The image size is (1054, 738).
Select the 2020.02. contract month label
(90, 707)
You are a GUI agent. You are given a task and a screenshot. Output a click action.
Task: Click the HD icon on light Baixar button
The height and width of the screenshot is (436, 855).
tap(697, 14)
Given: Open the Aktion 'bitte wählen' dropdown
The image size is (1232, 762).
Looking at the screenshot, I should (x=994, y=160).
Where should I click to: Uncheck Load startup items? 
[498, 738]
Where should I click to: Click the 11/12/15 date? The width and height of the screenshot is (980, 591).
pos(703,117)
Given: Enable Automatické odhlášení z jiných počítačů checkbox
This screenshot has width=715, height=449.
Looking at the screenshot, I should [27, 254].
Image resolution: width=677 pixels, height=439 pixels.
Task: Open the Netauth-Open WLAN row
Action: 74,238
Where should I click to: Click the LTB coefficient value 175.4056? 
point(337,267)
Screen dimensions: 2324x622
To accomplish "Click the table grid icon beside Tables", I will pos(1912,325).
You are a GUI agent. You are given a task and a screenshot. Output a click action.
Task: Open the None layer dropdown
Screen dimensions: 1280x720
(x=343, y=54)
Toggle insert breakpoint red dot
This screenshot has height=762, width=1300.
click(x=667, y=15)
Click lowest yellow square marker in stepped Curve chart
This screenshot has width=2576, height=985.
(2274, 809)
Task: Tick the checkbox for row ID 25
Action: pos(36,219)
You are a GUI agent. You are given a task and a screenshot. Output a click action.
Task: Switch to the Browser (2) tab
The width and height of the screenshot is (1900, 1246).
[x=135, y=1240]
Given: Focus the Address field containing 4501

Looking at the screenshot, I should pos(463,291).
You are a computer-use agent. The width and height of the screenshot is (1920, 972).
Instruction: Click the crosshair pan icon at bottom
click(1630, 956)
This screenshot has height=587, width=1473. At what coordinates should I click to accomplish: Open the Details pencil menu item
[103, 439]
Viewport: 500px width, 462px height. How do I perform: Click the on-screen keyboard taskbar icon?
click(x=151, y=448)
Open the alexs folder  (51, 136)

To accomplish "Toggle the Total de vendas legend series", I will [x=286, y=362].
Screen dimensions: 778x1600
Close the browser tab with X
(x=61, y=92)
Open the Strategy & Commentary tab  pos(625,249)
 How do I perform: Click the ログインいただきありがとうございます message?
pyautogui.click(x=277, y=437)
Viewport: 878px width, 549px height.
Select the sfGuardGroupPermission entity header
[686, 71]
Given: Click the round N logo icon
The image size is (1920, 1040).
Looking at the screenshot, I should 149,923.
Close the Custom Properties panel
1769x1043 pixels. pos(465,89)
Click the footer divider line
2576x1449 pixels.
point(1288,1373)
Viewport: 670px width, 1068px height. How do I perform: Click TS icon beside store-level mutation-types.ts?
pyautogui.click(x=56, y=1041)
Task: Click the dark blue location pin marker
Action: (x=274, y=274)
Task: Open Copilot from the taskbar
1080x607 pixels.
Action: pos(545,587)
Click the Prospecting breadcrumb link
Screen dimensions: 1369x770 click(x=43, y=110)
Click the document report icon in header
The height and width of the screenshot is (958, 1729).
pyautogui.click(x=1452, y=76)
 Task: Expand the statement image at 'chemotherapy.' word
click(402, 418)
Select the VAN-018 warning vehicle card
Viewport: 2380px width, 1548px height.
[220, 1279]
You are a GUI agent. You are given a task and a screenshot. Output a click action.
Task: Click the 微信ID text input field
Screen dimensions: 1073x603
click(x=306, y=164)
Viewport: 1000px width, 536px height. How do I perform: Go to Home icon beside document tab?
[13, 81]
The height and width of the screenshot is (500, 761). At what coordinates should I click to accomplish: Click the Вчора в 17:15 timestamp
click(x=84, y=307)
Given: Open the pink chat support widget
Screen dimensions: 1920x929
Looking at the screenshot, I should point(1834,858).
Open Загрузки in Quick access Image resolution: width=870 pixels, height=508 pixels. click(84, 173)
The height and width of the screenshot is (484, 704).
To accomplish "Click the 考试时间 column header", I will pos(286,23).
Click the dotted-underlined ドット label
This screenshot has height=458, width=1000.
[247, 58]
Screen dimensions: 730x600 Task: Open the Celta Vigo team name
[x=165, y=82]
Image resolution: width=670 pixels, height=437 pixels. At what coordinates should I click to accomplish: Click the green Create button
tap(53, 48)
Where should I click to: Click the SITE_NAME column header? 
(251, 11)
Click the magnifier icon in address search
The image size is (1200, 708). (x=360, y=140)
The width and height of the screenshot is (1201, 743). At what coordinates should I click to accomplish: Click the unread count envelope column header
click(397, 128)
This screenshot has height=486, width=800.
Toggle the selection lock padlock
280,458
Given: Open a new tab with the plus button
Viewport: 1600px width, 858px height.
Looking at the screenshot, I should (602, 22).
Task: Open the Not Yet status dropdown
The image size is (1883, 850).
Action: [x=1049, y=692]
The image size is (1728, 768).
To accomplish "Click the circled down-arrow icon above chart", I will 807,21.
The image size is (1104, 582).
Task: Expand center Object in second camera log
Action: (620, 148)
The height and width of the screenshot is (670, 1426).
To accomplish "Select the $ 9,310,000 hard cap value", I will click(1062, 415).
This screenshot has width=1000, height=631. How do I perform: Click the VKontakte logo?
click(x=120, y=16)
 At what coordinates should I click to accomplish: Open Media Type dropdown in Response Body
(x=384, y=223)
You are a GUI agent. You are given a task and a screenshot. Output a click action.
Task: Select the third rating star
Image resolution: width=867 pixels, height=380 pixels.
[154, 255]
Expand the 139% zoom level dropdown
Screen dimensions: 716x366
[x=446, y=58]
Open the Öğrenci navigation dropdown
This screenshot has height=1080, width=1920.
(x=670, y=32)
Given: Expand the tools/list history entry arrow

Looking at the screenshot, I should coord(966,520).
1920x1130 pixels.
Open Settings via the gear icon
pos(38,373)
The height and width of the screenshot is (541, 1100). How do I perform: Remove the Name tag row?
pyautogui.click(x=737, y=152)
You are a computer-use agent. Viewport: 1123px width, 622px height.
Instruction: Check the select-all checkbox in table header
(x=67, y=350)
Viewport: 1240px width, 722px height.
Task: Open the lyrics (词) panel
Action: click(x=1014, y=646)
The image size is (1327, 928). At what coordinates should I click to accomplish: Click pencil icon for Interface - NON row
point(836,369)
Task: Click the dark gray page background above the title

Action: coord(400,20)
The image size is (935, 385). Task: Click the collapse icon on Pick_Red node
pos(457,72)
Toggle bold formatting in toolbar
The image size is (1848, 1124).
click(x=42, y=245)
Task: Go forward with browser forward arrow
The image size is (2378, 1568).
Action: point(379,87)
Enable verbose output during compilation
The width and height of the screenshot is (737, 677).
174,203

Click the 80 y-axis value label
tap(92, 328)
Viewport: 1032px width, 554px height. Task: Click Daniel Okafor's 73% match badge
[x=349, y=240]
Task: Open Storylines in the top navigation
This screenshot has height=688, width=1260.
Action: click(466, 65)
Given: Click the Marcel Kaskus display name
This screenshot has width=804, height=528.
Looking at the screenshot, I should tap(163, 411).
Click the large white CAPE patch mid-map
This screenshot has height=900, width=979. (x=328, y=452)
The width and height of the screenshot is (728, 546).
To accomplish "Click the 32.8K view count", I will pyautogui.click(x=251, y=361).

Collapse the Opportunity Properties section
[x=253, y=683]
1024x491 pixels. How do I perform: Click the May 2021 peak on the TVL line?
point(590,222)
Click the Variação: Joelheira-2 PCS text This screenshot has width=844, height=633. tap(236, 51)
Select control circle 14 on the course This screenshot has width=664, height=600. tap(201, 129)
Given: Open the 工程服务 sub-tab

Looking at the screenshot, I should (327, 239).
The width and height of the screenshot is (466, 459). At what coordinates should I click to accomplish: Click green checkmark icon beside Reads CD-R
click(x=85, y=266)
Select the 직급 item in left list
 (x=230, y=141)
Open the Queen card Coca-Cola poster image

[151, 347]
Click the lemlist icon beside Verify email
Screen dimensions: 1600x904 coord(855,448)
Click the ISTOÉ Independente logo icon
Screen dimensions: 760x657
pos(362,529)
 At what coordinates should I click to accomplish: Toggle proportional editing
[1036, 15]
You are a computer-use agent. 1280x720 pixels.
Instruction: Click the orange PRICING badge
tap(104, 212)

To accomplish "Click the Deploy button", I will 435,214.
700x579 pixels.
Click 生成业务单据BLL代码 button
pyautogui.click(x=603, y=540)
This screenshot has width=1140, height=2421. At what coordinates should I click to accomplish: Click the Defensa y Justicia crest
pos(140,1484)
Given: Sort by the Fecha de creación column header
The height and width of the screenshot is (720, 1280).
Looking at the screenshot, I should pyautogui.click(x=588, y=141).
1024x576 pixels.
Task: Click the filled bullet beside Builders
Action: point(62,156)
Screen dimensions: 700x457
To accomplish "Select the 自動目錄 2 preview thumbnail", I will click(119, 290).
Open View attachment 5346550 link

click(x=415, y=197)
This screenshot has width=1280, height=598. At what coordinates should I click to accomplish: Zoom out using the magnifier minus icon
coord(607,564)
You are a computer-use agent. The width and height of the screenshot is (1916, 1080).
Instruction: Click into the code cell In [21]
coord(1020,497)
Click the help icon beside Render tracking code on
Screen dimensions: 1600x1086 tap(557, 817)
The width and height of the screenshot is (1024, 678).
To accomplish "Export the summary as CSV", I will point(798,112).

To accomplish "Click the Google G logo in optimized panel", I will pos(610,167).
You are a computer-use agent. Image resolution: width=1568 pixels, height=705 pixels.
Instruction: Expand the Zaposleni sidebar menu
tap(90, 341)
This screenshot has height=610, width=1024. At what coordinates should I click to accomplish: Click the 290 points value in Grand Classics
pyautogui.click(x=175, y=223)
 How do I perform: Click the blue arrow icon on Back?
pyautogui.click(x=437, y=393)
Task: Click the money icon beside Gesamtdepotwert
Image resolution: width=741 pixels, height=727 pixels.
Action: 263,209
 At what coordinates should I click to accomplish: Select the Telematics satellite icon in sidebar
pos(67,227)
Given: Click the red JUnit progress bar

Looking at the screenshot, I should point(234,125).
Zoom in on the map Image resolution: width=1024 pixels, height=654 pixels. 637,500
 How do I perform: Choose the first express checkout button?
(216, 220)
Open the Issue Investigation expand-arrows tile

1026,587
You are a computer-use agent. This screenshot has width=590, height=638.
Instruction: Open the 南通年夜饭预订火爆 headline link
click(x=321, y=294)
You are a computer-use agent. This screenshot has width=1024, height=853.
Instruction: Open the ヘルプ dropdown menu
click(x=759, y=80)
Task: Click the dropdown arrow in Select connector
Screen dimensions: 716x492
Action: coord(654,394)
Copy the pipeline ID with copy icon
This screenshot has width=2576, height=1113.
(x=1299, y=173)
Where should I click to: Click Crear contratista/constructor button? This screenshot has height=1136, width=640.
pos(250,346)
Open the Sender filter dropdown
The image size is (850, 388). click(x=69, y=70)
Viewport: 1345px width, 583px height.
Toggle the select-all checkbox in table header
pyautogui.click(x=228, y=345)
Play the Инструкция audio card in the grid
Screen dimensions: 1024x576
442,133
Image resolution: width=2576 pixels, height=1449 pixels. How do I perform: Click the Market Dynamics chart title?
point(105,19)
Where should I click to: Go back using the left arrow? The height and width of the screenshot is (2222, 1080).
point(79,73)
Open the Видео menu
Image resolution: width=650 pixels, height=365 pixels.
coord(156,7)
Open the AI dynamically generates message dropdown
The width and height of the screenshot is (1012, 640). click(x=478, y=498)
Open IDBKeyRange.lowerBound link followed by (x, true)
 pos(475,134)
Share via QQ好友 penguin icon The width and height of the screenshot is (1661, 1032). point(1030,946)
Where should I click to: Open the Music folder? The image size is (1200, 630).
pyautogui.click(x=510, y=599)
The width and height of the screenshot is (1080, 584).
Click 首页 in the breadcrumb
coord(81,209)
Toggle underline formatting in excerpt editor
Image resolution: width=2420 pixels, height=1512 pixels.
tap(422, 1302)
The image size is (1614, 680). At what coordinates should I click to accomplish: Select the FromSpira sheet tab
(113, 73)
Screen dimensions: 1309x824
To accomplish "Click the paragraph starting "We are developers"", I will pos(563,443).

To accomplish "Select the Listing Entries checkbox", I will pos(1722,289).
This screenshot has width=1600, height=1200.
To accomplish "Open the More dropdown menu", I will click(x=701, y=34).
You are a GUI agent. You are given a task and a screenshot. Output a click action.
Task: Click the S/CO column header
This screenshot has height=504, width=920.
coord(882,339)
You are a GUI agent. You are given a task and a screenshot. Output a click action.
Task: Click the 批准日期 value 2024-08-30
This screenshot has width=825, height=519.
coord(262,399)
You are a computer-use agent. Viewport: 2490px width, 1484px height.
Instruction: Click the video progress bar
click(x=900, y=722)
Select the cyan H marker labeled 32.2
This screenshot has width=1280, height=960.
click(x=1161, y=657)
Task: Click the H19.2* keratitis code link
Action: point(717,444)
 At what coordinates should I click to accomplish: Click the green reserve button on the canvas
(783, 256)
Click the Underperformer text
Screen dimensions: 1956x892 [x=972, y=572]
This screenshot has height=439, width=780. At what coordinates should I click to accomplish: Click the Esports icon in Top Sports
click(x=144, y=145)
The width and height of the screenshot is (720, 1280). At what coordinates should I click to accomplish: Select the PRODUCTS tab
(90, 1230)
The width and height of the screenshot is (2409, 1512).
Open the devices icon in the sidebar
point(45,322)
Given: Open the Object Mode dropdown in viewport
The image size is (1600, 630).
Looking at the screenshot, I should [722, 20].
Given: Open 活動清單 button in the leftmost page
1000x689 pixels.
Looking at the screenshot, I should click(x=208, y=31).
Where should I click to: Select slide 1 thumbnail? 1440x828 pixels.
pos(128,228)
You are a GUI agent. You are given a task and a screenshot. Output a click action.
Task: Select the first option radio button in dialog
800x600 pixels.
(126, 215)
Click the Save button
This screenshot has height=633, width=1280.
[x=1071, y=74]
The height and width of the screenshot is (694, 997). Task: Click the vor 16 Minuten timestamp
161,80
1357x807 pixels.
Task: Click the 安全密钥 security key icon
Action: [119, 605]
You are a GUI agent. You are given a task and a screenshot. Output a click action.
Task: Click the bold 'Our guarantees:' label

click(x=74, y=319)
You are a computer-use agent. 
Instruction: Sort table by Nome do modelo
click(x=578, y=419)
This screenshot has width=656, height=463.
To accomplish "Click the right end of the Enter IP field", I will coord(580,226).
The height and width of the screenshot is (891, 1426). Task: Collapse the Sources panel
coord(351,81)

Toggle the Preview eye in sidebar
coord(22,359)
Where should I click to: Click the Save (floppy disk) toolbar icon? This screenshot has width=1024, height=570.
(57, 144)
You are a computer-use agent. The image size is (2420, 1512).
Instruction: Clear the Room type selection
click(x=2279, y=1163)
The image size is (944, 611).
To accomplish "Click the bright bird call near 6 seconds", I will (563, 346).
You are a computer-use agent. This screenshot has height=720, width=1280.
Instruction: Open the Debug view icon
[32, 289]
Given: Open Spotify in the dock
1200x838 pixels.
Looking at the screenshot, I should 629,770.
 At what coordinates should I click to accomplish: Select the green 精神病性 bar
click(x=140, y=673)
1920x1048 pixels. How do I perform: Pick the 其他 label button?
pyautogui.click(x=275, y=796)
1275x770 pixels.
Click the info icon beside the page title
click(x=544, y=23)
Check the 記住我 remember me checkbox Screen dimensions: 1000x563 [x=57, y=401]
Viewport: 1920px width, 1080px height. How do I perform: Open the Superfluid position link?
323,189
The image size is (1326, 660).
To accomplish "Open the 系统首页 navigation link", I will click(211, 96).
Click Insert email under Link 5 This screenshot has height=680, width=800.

#### [WHAT YOU HAVE TO DO]
Copy the lines word for word, starting with the line that contains "The image size is (1327, 928)." and continuing up to and including the line that contains "tap(92, 328)".

#### [TASK RESULT]
The image size is (1327, 928). At what coordinates should I click to accomplish: Click pencil icon for Interface - NON row
point(836,369)
Task: Click the dark gray page background above the title

Action: coord(400,20)
The image size is (935, 385). Task: Click the collapse icon on Pick_Red node
pos(457,72)
Toggle bold formatting in toolbar
The image size is (1848, 1124).
click(x=42, y=245)
Task: Go forward with browser forward arrow
The image size is (2378, 1568).
Action: point(379,87)
Enable verbose output during compilation
The width and height of the screenshot is (737, 677).
174,203

Click the 80 y-axis value label
tap(92, 328)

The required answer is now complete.